A partir de 1560, com a fundação da vila de São Paulo, mais três aldeamentos foram instituídos pelos portugueses: São Miguel, Nossa Senhora dos Pinheiros e Itaquaquecetuba, todos no planalto nas imediações da vila, abrigando, sobretudo os tupiniquim e Guaianá.
Estas novas aglomerações rapidamente começaram a substituir as aldeias independentes, transferindo para a esfera portuguesa o controle sobre a terra e o trabalho indígena.
Em princípio instituídas com a intenção de proteger as populações indígenas, na verdade os aldeamentos aceleraram o processo de desintegração de suas comunidades.

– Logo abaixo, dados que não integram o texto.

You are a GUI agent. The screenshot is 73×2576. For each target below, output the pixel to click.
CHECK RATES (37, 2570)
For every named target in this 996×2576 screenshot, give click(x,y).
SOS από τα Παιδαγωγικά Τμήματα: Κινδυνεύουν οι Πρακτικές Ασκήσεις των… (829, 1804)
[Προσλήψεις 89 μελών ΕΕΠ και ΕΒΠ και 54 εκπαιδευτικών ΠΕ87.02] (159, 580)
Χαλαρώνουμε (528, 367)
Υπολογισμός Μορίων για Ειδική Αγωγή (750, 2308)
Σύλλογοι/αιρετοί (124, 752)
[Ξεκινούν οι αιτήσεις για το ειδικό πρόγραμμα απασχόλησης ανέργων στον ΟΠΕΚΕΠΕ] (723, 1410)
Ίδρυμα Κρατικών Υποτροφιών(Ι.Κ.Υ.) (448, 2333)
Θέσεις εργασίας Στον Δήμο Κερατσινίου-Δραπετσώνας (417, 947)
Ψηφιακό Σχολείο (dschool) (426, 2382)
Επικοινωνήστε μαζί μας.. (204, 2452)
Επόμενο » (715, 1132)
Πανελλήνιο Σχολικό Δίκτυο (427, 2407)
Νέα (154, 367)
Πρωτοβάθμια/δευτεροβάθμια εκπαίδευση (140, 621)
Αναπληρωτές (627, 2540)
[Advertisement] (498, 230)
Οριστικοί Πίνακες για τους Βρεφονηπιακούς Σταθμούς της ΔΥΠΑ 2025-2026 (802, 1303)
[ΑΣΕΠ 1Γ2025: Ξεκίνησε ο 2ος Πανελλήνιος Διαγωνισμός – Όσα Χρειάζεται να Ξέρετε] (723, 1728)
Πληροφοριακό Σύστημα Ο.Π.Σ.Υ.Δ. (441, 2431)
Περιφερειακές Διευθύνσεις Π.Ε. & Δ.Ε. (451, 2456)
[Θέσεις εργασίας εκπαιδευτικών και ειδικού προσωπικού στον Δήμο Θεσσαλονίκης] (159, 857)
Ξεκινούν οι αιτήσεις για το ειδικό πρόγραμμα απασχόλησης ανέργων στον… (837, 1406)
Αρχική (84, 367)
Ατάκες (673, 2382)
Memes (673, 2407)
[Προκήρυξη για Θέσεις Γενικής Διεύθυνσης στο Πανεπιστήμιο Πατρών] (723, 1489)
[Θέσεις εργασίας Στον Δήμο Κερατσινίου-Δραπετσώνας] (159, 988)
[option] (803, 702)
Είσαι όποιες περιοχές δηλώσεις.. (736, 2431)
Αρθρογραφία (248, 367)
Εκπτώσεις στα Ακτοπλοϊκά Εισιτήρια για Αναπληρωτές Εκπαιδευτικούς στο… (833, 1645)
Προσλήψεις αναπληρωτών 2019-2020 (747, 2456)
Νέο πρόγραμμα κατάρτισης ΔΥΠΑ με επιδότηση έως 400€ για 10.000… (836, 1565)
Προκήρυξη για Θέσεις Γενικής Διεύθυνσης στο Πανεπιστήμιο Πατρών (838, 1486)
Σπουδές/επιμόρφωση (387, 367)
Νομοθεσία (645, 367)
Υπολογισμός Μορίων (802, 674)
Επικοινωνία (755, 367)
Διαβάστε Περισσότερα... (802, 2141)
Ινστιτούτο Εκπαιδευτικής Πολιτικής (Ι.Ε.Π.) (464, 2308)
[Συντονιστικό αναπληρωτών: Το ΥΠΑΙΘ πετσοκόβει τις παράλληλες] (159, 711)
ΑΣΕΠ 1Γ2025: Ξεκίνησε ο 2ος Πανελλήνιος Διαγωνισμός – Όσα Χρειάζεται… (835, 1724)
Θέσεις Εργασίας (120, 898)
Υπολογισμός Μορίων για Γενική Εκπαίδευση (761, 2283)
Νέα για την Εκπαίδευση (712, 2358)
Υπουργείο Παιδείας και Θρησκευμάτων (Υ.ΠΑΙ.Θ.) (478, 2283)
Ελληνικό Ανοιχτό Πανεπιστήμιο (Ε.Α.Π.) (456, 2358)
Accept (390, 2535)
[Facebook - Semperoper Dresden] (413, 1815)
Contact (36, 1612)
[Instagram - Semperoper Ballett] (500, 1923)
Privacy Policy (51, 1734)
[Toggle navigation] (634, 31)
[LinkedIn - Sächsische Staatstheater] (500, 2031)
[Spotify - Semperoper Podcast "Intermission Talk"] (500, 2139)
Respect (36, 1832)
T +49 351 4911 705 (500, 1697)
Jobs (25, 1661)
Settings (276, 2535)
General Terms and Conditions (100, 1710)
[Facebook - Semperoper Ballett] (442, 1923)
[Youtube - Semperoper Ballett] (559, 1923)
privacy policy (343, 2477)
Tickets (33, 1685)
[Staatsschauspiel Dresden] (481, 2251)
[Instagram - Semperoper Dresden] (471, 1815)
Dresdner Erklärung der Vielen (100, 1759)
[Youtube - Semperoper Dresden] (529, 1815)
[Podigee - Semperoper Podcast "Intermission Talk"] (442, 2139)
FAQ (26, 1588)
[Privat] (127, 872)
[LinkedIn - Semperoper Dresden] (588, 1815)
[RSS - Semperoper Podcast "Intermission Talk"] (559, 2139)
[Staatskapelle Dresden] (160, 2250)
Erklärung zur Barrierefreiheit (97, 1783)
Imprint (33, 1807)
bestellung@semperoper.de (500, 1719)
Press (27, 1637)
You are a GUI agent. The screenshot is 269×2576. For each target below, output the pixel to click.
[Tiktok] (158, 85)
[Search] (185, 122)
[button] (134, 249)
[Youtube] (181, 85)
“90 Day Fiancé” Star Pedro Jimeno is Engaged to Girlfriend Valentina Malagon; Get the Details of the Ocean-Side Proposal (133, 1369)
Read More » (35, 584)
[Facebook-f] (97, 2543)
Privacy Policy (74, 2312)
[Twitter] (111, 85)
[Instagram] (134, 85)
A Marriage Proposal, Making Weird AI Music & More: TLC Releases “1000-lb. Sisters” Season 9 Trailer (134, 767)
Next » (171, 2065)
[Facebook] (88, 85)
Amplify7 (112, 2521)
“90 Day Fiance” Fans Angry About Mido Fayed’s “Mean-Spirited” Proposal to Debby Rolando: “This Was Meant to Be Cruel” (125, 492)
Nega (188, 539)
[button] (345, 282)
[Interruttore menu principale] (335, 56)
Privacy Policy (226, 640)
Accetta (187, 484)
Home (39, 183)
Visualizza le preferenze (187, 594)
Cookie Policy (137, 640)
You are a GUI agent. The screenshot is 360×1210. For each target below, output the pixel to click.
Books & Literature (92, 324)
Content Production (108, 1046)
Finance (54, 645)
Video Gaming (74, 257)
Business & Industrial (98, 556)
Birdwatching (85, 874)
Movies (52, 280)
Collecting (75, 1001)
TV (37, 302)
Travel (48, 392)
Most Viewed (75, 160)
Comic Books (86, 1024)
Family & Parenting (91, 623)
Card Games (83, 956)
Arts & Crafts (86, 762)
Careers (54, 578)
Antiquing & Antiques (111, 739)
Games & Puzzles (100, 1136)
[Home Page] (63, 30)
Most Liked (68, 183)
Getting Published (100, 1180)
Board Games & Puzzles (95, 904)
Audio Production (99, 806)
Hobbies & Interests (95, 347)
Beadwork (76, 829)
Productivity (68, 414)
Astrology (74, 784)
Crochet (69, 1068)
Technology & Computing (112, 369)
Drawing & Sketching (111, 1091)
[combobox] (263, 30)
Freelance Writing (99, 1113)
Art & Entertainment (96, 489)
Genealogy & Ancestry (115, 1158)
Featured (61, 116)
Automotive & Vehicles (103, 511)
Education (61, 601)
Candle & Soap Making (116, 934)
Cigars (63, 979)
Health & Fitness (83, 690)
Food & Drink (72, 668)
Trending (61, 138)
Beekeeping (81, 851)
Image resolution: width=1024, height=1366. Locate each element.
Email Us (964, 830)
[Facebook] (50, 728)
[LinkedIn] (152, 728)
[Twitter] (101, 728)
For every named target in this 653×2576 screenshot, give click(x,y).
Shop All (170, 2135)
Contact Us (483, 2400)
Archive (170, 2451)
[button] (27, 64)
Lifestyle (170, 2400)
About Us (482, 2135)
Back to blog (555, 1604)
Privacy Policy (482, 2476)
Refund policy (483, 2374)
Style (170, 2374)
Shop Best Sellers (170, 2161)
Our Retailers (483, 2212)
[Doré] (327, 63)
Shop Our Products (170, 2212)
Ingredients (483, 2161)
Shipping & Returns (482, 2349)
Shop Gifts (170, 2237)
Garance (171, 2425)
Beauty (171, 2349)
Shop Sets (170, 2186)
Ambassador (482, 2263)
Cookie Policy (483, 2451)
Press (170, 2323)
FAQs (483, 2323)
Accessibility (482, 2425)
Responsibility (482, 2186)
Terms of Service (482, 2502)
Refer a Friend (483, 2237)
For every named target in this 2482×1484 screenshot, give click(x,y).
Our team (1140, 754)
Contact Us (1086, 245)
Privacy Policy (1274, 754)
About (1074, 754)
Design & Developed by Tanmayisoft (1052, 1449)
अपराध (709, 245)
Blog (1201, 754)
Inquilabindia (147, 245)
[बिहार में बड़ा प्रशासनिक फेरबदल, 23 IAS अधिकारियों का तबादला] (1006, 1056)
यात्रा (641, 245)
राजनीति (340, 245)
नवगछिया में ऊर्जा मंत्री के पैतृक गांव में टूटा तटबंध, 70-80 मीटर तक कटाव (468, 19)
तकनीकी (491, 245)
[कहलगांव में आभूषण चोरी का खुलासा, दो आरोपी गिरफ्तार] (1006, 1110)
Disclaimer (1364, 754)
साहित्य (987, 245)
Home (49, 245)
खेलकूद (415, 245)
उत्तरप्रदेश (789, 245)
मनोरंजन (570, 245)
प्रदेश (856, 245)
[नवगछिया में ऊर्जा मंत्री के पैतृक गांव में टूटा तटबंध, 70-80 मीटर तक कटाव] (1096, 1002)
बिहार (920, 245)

À medida que os jesuítas subordinaram novos grupos à sua administração, os aldeamentos tornaram-se concentrações improvisadas e instáveis de índios provenientes de sociedades distintas.
A história é conhecida. Os indígenas, não apenas os de São Paulo, mas também eles, foram subjugados, escravizados, muitas vezes, e, convertidos à religião do invasor português, sofreram um processo de apagamento de sua cultura.
Apesar disso, segundo o Censo de 2010, vivem no estado de São Paulo 41.794 indígenas, o que representa 5% da população indígena no Brasil. A imensa maioria vivendo em áreas urbanas (91%).
Os indígenas das etnias Mby’a, Tupi Guarani, Kaingang, Krenak e Terena que habitam terras indígenas estão localizados na faixa litorânea, no Vale do Ribeira, no oeste do Estado, além da região metropolitana de São Paulo.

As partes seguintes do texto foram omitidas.